2. Ne doit-il pas, à son avis, constater officiellement que cette condamnation
à mort constitue une énième violation des droits de l'homme
et des principes fondamentaux du droit international de la part du gouvernement
turc,?
3. N'estime-t-il pas dès lors qu'il est nécessaire entre-temps:
a) de suspendre tout accord commercial préférentiel (accords douaniers et autres) entre l'Union européenne et la Turquie,
b) de suspendre les nségociations en cours au sujet de l'adhésion de ce pays à l'Union,
c) d'interdire le commerce d'armes des États membres de l'Union avec ce pays?
(8 novembre 1999)
En ce qui concerne la condamnation à mort de M. Abdullah Öçalan
par la Cour de sûreté de l'État à Ankara le 29 juin
1999, la présidence de l'Union européenne a répété
aux autorités turques, et elle continuera de le faire, la position
bien connue de l'Union sur la peine capitale, dont elle fait une question
de principe, indépendamment de la personnalité du prévenu
et du délit dont il est déclaré coupable.

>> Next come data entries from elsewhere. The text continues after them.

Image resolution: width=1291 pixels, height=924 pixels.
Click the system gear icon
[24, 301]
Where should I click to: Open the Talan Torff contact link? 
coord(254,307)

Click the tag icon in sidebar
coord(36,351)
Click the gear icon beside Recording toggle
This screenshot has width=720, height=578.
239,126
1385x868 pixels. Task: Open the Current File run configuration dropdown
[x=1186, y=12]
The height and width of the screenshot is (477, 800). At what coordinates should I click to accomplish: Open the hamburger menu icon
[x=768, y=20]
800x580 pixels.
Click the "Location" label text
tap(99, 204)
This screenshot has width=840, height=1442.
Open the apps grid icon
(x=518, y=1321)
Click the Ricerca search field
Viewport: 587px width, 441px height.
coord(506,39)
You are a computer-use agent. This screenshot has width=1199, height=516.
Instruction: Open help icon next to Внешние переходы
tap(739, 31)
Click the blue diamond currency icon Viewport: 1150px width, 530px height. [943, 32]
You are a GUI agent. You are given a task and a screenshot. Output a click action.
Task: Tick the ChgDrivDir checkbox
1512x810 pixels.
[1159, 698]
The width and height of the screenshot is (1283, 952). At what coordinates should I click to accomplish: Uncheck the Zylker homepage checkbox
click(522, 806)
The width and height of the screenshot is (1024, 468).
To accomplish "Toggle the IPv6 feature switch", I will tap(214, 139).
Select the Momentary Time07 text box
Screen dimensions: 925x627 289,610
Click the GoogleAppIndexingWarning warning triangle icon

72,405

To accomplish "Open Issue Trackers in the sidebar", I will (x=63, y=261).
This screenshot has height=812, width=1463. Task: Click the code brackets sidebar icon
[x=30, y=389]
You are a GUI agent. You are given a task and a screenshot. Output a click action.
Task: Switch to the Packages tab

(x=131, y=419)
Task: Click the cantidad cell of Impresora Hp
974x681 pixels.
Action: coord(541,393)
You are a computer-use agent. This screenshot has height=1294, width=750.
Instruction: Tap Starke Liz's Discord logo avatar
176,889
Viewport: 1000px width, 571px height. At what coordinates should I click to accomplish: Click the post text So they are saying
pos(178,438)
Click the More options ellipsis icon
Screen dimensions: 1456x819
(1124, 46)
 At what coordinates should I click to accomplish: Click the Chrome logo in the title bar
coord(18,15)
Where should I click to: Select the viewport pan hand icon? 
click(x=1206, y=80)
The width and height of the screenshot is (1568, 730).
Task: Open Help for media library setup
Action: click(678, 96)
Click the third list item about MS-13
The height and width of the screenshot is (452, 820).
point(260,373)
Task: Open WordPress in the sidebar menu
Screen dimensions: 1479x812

L'Union a également répété qu'elle condamnait toutes
les formes de terrorisme.
Le Conseil note que la Cour suprême s'est réunie le 7 octobre pour
examiner le recours de M. Ocalan et qu'elle a ajourné ses débats
au 21 octobre. Le Conseil souligne le fait que la loi turque prévoit
que la sentence peut être réexaminée en appel par la Cour
suprême et qu'il appartient à la Grande assemblée nationale
turque de décider de confirmer ou non toute sentence de mort prononcée
par un tribunal turc.
Néanmoins, le Conseil continue de faire savoir au gouvernement turc qu'il
espère que la Turquie suivra la pratique constante des quinze dernières
années et n'exécutera pas la peine de mort prononcée contre
M. Öçalan. Compte tenu de l'intention déclarée de
la Turquie de devenir membre de l'UE, il a été souligné
que la non-application de la peine capitale faisait partie des valeurs communes
et donc de l'acquit de l'Union européenne.
Le Conseil n'estime pas que toute forme de suspension de la coopération
avec la Turquie aiderait l'Union à tenir la Turquie informée de
sa position y compris sur le cas Öçalan. Au contraire, le Conseil
considère comme un signe encourageant l'amélioration récente
de l'atmosphère prévalant dans la coopération entre l'UE
et la Turquie, à la suite des tremblements de terre intervenus en Turquie
et en Grèce, ainsi que l'évolution des relations bilatérales
entre la Grèce et la Turquie, et il est convaincu que le dialogue avec
la Turquie, qui portera sur l'ensemble des dossiers, est la seule voie à
suivre pour amener la Turquie à se rapprocher des valeurs et objectifs
de l'Union européenne. À cet égard, le Conseil souhaite
souligner l'importance qu'il a attachée à la participation de
M. Cem, ministre des affaires étrangères, au déjeuner du
Conseil «Affaires générales» du 13 septembre 1999.